(Stored items)
════════════════

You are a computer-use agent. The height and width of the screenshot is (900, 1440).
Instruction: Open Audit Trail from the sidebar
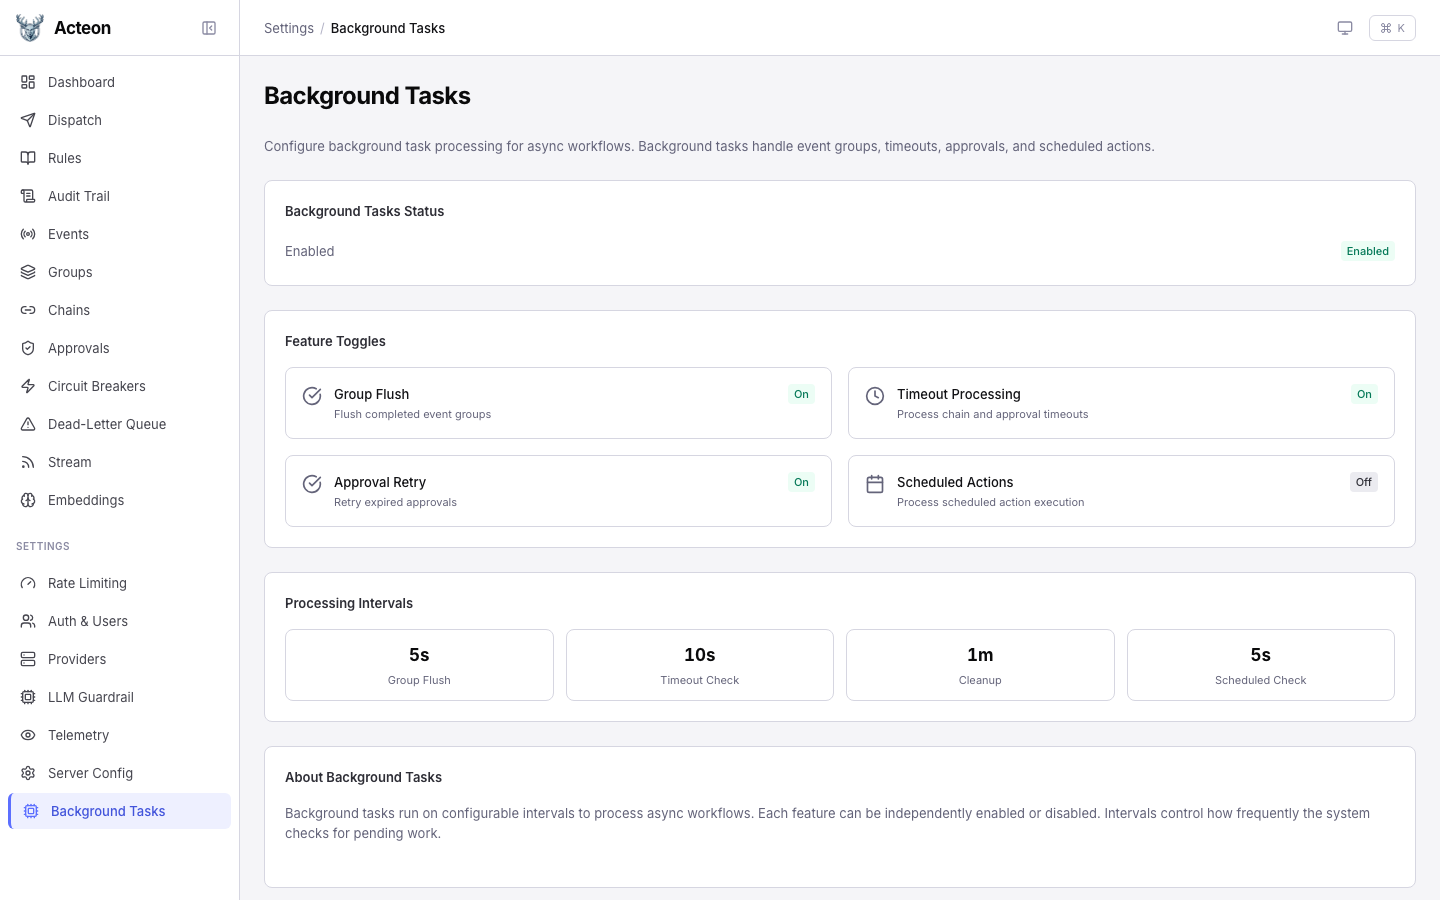pyautogui.click(x=78, y=196)
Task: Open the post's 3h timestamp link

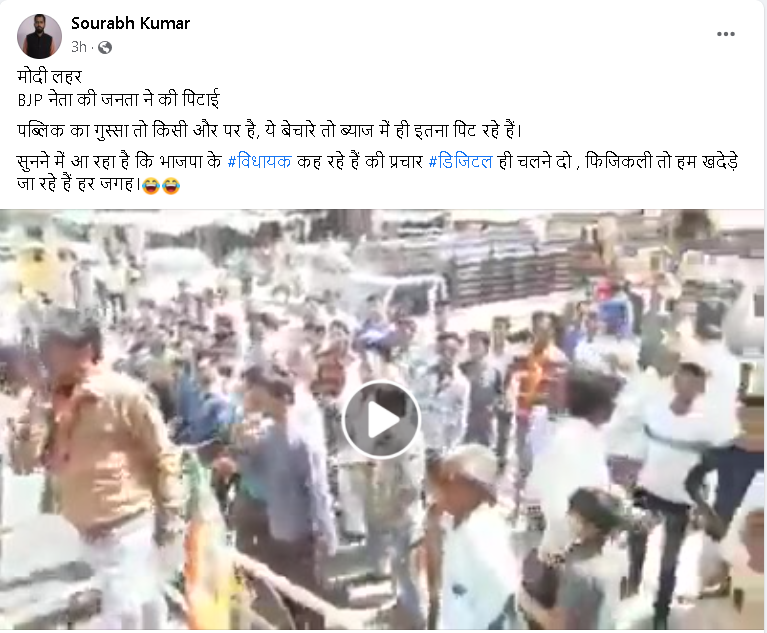Action: (79, 47)
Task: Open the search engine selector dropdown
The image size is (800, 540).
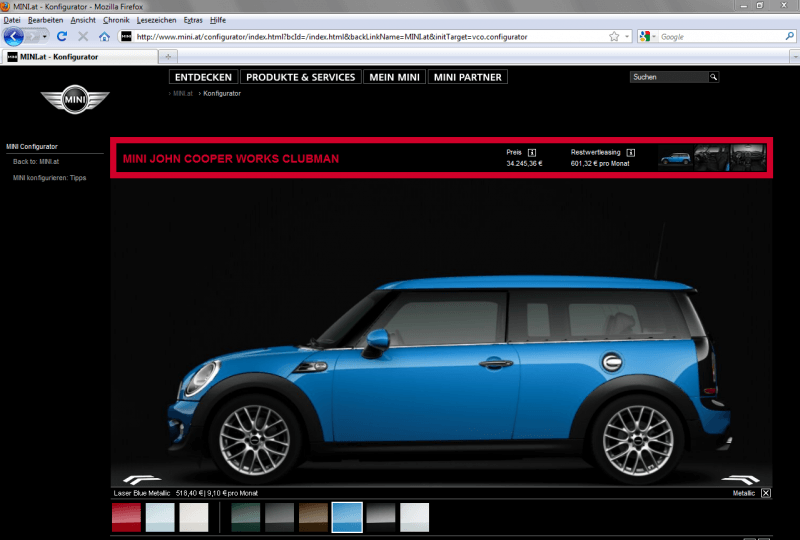Action: (647, 36)
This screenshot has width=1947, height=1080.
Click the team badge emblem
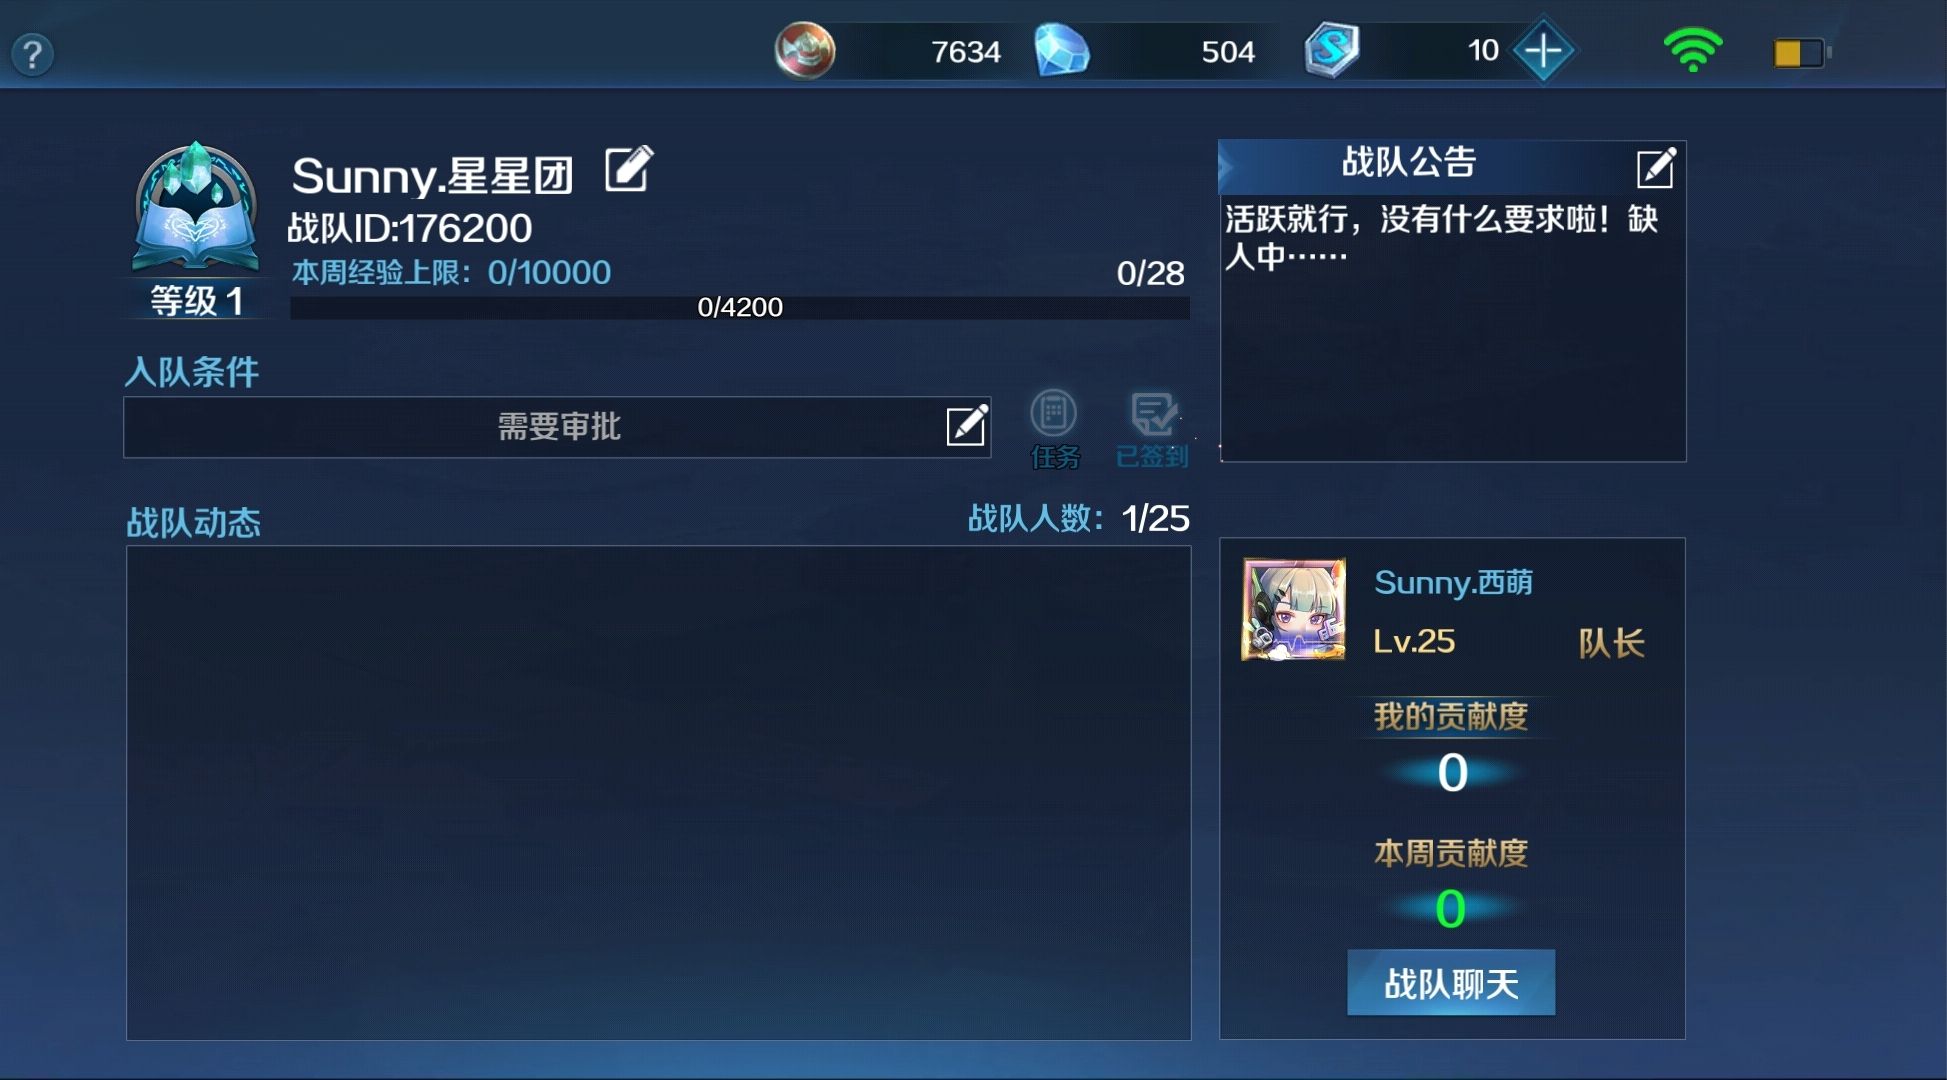click(196, 208)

════════════════

**Exercise:** Copy every line from the data that includes the string "screenshot".

**Written solution:**
You are a computer-use agent. The height and width of the screenshot is (900, 1440).
This screenshot has width=1947, height=1080.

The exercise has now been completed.